The task> Your task is to copy every line of the entries that holds the word "computer".

--- Data to use Enclosed Below ---

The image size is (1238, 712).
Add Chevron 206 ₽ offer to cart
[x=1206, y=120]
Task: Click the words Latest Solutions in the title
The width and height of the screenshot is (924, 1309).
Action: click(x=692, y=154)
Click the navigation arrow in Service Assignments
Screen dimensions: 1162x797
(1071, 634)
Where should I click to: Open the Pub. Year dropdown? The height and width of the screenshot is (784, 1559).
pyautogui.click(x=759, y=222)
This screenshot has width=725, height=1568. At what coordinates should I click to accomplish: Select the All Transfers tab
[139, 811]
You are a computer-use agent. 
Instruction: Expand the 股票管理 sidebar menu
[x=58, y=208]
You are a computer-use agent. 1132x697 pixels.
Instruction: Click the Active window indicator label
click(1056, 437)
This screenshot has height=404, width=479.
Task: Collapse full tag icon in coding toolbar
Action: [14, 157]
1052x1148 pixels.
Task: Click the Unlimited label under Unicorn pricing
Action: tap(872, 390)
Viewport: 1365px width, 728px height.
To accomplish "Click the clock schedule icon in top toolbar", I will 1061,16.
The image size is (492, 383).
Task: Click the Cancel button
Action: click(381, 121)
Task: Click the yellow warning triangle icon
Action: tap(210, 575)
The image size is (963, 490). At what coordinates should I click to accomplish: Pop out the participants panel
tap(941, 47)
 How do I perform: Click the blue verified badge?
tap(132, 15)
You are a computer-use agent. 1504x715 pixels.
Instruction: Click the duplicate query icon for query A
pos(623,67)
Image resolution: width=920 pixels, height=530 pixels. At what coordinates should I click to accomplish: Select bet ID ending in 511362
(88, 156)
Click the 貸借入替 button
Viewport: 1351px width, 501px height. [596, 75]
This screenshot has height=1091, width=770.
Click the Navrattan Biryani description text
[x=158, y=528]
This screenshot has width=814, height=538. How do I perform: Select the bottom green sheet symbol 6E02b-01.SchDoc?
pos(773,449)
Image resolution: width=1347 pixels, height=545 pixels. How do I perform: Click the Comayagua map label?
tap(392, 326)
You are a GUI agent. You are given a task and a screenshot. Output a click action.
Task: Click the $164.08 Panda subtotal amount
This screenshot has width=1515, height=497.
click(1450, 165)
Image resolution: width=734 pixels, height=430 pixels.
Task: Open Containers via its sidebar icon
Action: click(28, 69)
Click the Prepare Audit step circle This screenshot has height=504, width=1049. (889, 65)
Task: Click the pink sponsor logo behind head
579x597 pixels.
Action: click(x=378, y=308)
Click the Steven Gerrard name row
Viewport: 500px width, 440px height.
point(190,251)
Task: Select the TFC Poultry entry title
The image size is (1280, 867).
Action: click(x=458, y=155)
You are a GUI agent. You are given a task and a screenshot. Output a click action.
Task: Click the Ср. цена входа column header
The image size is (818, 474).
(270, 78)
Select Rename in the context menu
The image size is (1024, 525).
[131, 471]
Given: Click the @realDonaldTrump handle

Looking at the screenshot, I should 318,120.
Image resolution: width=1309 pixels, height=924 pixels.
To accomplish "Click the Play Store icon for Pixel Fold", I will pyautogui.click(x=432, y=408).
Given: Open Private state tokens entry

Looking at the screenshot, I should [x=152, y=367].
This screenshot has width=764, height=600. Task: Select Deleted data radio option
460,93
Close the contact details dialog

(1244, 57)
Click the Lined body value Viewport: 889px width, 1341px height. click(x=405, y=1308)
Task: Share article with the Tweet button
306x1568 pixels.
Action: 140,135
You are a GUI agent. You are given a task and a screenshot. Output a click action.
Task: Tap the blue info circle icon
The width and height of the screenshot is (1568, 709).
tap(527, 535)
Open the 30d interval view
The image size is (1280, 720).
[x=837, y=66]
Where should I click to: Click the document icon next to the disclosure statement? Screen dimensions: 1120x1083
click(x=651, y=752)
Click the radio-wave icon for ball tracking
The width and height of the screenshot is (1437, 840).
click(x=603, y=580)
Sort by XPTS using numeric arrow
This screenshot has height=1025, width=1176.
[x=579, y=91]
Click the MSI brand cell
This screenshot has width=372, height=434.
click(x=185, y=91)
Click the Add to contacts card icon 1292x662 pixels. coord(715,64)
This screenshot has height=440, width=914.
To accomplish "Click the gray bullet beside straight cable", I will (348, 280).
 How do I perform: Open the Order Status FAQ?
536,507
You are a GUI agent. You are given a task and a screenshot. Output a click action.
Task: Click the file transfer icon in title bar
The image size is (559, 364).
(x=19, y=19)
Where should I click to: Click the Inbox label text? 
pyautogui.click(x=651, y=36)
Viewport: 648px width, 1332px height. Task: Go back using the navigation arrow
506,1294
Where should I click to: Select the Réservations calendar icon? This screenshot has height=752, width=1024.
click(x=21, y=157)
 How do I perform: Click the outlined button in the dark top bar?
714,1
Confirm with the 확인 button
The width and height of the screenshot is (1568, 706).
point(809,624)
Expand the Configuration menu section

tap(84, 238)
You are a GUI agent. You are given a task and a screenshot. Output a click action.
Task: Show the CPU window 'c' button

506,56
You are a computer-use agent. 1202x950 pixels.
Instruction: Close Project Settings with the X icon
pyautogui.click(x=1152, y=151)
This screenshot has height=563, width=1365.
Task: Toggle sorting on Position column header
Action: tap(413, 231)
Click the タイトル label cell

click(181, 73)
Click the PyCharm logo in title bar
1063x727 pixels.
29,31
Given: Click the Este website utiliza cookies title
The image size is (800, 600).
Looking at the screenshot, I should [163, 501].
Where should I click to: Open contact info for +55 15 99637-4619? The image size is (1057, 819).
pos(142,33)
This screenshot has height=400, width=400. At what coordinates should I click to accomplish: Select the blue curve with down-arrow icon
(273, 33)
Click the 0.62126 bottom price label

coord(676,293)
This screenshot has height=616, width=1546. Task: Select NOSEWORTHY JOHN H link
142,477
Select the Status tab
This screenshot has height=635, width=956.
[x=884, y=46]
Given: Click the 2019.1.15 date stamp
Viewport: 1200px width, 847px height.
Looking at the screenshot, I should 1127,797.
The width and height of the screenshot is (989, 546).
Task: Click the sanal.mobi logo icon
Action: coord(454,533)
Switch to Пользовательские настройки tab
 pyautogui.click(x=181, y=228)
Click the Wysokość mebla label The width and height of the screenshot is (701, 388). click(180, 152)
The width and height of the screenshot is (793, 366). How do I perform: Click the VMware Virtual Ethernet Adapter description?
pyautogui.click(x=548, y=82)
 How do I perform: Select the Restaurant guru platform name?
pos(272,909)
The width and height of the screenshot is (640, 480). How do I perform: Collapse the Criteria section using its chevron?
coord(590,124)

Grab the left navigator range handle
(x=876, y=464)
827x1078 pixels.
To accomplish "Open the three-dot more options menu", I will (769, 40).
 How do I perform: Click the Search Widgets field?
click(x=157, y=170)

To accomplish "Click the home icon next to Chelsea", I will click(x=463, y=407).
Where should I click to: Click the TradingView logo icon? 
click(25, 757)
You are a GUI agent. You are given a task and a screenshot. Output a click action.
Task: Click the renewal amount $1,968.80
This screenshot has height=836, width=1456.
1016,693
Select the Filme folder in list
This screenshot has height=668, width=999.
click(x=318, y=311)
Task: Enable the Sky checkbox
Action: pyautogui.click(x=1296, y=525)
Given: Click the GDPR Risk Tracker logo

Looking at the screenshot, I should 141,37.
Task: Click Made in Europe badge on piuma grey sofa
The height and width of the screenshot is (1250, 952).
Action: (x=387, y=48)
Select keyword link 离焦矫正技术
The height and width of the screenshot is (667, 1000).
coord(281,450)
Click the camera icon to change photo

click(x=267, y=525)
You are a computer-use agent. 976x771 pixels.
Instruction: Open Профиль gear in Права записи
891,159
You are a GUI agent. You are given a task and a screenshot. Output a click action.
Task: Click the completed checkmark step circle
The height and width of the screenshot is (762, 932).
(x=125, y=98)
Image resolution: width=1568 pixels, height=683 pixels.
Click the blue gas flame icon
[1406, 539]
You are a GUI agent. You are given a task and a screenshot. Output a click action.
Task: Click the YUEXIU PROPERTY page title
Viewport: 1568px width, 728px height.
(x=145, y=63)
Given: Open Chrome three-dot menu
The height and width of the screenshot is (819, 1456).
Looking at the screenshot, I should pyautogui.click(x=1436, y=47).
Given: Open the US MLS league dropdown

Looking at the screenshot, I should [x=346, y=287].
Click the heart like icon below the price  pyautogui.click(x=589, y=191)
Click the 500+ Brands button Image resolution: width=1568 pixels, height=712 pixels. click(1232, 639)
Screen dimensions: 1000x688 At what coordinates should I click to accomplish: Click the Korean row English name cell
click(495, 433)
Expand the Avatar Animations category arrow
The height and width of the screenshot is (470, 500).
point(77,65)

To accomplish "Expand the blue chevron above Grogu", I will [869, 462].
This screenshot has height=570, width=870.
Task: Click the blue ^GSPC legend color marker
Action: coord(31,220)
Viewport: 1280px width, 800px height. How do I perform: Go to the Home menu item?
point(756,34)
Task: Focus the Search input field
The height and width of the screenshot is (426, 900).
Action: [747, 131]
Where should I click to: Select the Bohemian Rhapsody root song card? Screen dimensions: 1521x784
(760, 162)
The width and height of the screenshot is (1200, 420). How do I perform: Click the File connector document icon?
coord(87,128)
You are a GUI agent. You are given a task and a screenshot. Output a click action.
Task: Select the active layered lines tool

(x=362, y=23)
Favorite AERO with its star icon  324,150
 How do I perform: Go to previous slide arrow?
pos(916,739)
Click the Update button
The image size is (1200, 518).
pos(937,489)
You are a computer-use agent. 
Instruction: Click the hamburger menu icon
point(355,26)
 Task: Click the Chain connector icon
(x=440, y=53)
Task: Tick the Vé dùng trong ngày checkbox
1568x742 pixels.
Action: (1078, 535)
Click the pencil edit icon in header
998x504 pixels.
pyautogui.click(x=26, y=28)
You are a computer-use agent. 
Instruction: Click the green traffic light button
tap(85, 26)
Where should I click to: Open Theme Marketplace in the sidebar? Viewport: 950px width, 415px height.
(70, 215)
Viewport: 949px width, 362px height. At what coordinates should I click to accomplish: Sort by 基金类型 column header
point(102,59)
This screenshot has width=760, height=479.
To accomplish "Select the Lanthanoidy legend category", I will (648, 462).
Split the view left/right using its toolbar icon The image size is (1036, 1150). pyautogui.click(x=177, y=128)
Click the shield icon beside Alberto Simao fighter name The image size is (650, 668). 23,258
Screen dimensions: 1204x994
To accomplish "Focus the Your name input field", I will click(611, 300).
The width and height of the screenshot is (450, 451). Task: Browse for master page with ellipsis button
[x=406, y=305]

--- End of Enclosed Data to use ---

Written answer>
You are a computer-use agent. 
You are a computer-use agent. 1132x697 pixels.
You are a computer-use agent. 1504x715 pixels.
You are a computer-use agent. 1202x950 pixels.
You are a computer-use agent. 976x771 pixels.
You are a computer-use agent. 
You are a computer-use agent. 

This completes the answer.